61      Ne consegue che, sul piano visivo, la commissione di ricorso ha giustamente concluso che esisteva una certa somiglianza dei segni in conflitto. Infatti, in considerazione degli elementi distintivi dei segni, come individuati supra ai punti 54 e 60, si deve constatare che gli elementi di somiglianza legati al gruppo di lettere maiuscole comune «CB» non sono controbilanciati dalle differenze derivanti dall’aggiunta della lettera maiuscola «C» nel marchio richiesto e dagli elementi figurativi distinti dei due segni.

62      Parimenti, sul piano fonetico, la commissione di ricorso ha giustamente concluso che esisteva un’elevata somiglianza tra i segni in conflitto. Infatti, anche tenendo conto degli elementi distintivi dei segni e della loro pronuncia lettera per lettera, ammessa dalla ricorrente, si deve constatare che i due segni si pronunciano in modo assai simile, posto che soltanto la lettera «c» è ripetuta nella pronuncia dell’elemento denominativo del marchio richiesto. Contrariamente a quanto asserito dalla ricorrente, una tale ripetizione impedisce di assimilare la presente fattispecie a quella in cui si aggiunga una terza lettera, diversa dalle due lettere comuni ai segni in conflitto. Va inoltre precisato, ancora in senso contrario a quanto affermato dalla ricorrente, che la commissione di ricorso non si è in alcun modo basata sulla notorietà del marchio anteriore per concludere che la ripetizione della lettera «c» nel marchio richiesto potrebbe essere percepita come un errore di pronuncia (punto 34 della decisione impugnata).

63      Ne consegue, tenuto conto peraltro dell’impossibilità di procedere a un confronto concettuale, non contestata dalla ricorrente, che la commissione di ricorso ha giustamente concluso che i segni in conflitto fossero simili.

■ ■ ■ ■ ■ ■ ■

#### [Serie di esercizi]
a. Riporta come elenco numerato le righe qui sotto, dalla prima fino a quella che contiene "tap(24, 254)", inclusa, omettendo le righe vuote.
b. Scrivi il seguito del brano sulla somiglianza tra i marchi in conflitto, partendo subito dopo la sua ultima frase.

■ ■ ■ ■ ■ ■ ■

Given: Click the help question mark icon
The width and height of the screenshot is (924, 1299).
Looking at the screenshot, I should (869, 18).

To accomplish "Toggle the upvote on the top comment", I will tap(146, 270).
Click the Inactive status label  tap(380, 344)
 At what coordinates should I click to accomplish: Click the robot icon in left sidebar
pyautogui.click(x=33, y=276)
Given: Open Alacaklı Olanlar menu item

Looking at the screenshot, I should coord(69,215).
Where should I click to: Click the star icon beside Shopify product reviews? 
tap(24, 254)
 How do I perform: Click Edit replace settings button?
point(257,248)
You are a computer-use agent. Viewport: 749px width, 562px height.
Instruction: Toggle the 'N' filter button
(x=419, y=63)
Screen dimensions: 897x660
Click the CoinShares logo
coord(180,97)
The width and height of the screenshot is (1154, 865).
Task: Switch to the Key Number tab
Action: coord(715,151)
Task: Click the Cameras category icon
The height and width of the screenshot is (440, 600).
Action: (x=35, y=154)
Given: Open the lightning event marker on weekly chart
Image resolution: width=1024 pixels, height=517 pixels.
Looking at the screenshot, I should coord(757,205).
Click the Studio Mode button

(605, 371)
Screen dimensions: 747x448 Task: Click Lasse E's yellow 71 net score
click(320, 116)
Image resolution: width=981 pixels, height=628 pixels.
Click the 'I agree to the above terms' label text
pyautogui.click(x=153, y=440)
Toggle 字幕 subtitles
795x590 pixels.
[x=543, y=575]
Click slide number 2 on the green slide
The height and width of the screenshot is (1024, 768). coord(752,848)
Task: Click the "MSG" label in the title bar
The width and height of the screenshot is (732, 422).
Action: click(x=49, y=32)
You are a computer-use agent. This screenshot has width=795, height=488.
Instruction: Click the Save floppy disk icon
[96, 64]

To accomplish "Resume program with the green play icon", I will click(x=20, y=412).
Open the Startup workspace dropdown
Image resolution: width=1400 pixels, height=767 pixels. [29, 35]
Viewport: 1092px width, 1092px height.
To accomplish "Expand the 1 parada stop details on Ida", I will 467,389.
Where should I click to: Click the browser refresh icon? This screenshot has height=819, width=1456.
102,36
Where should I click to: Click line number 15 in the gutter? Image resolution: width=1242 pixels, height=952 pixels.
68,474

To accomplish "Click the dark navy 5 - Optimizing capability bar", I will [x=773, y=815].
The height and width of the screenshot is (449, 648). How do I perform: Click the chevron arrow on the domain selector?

■ ■ ■ ■ ■ ■ ■

#### [Risposte per esercizio]
a.
1. Given: Click the help question mark icon
2. The width and height of the screenshot is (924, 1299).
3. Looking at the screenshot, I should (869, 18).
4. To accomplish "Toggle the upvote on the top comment", I will tap(146, 270).
5. Click the Inactive status label  tap(380, 344)
6.  At what coordinates should I click to accomplish: Click the robot icon in left sidebar
7. pyautogui.click(x=33, y=276)
8. Given: Open Alacaklı Olanlar menu item
9. Looking at the screenshot, I should coord(69,215).
10. Where should I click to: Click the star icon beside Shopify product reviews? 
11. tap(24, 254)

b.
64      Lo stesso varrebbe, contrariamente a quanto sostenuto dalla ricorrente, nel caso in cui fosse stata attribuita un’importanza preponderante al confronto visivo, posto che dal punto 61 supra si evince che la commissione di ricorso ha correttamente concluso nel senso dell’esistenza di una certa somiglianza visiva tra i segni in conflitto.

 Sulla valutazione globale del rischio di confusione

65      La ricorrente sostiene che la commissione di ricorso ha erroneamente concluso nel senso dell’esistenza di un rischio di confusione, nel caso di specie, tenuto conto dei suoi errori commessi nella valutazione del carattere distintivo del marchio anteriore e nella comparazione dei segni in questione. Essa aggiunge che la commissione di ricorso, per un verso, si è erroneamente dedicata alla valutazione globale del rischio di confusione dando per scontata l’esistenza di un siffatto rischio e, per altro verso, ha erroneamente preso in considerazione la constatazione attinente alla mancanza di regolare utilizzo dei servizi rientranti nella classe 36.

66      Occorre rammentare che, per costante giurisprudenza, la valutazione globale del rischio di confusione implica una certa interdipendenza tra i fattori che entrano in considerazione e, in particolare, tra la somiglianza dei marchi e quella dei prodotti o dei servizi designati. In tal senso, un debole grado di somiglianza tra i prodotti o i servizi designati può essere compensato da un elevato grado di somiglianza tra i marchi e viceversa (sentenze del 29 settembre 1998, Canon, C‑39/97, EU:C:1998:442, punto 17, e del 14 dicembre 2006, VENADO con riquadro e a., T‑81/03, T‑82/03 e T‑103/03, EU:T:2006:397, punto 74).

67      Nel caso di specie, la commissione di ricorso, alla luce di quanto precede (v., in particolare, punti 48 e 63 supra), ha giustamente dedotto l’esistenza di un rischio di confusione derivante dall’identità dei servizi di cui trattasi, non contestata dalla ricorrente, dalla notorietà del marchio anteriore in Francia e dalla somiglianza tra i segni in conflitto (punti 39 e 40 della decisione impugnata).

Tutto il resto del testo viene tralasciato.